THE INPUT:
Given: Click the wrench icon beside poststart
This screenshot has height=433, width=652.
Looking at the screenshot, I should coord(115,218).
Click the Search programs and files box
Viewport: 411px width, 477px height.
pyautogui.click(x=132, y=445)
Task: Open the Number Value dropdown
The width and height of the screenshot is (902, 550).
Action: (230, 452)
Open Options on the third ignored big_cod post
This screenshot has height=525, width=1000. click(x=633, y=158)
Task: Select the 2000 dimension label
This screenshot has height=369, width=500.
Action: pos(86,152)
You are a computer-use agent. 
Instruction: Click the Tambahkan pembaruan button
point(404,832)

==

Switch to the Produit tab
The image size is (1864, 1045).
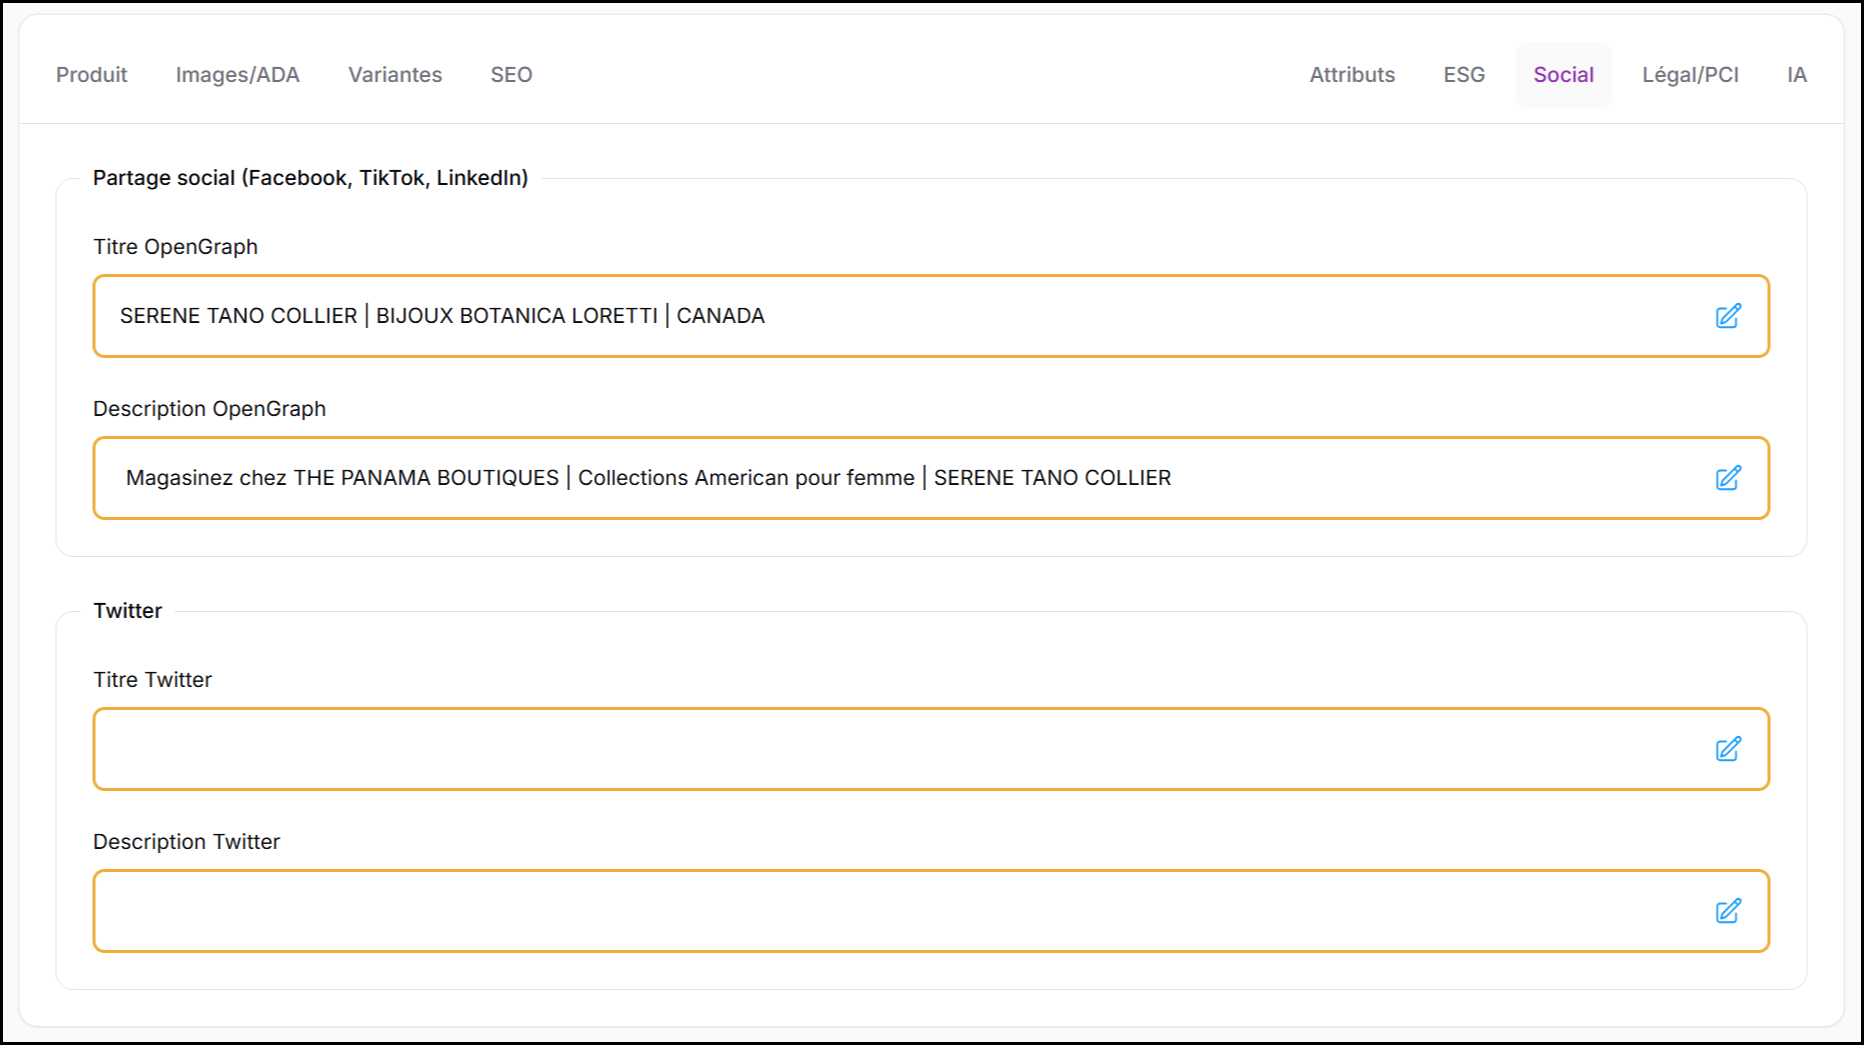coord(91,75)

WHAT YOU WILL DO:
Whenever the word "Task" occurs in a line above, copy that line.

EXERCISE RESPONSE:
Task: Open the Number Value dropdown
Task: Select the 2000 dimension label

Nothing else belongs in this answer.